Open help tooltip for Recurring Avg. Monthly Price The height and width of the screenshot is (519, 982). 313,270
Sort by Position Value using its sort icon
...
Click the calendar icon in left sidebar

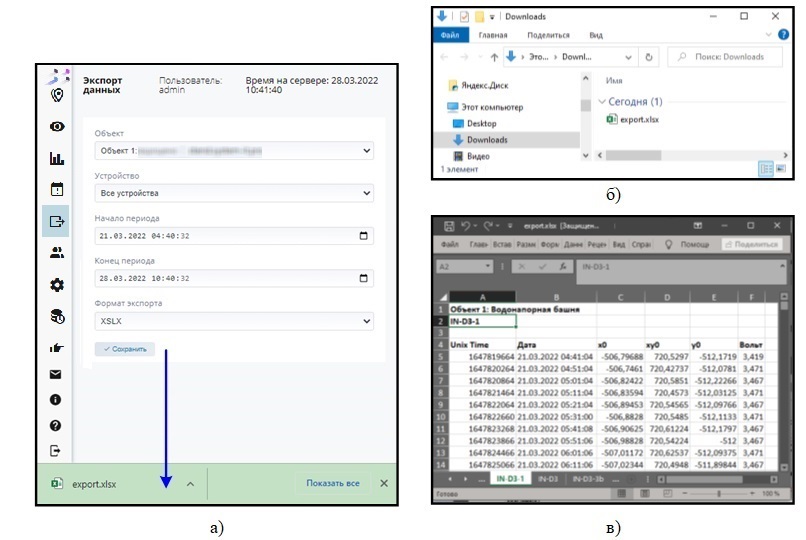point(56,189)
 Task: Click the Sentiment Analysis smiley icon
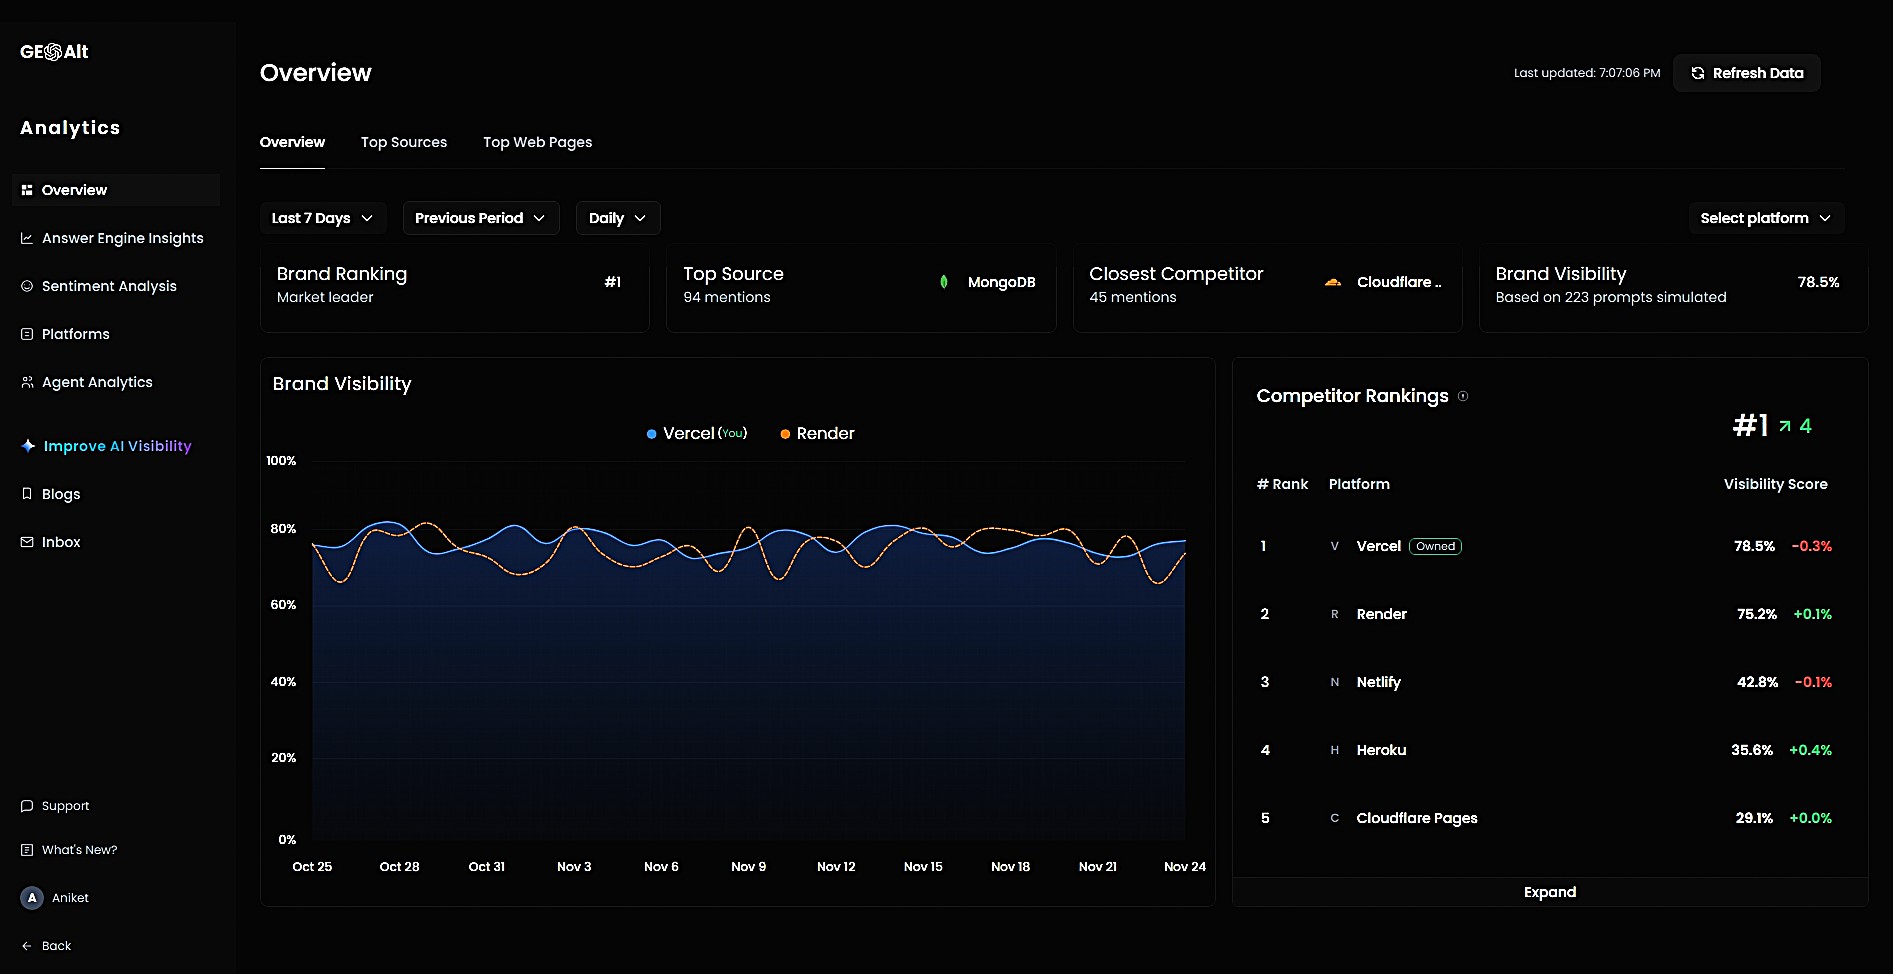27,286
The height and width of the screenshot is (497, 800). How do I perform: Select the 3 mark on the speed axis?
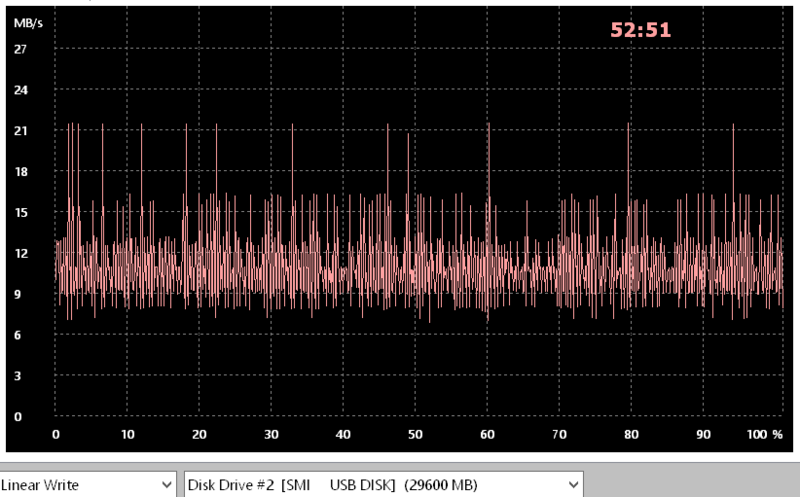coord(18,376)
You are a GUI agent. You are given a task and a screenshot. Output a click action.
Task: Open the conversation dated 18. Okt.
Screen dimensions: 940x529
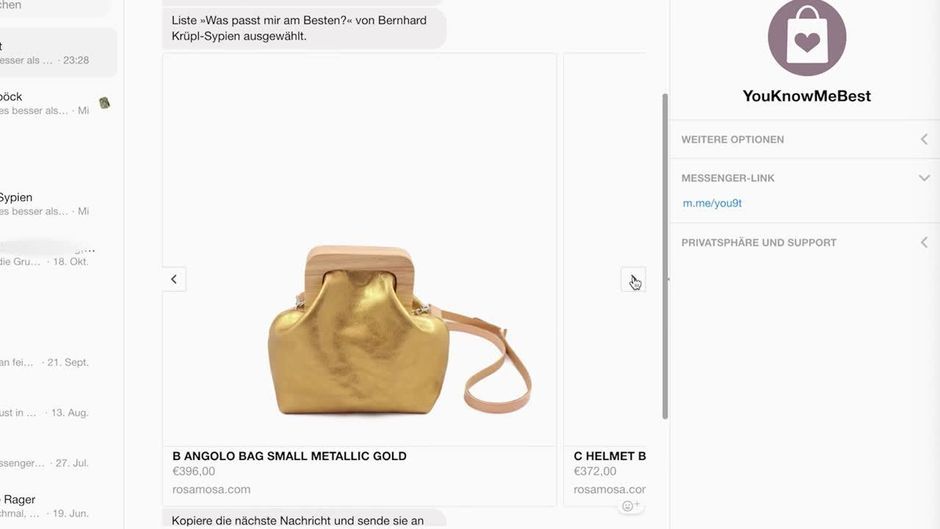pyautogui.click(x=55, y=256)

- **Task item**:
Out of the material above, output word for word the line with "Open help tooltip", the line with "Sort by Position Value using its sort icon", and all lines between them, with nothing else.

- **Answer box**:
Open help tooltip for Recurring Avg. Monthly Price The height and width of the screenshot is (519, 982). 313,270
Sort by Position Value using its sort icon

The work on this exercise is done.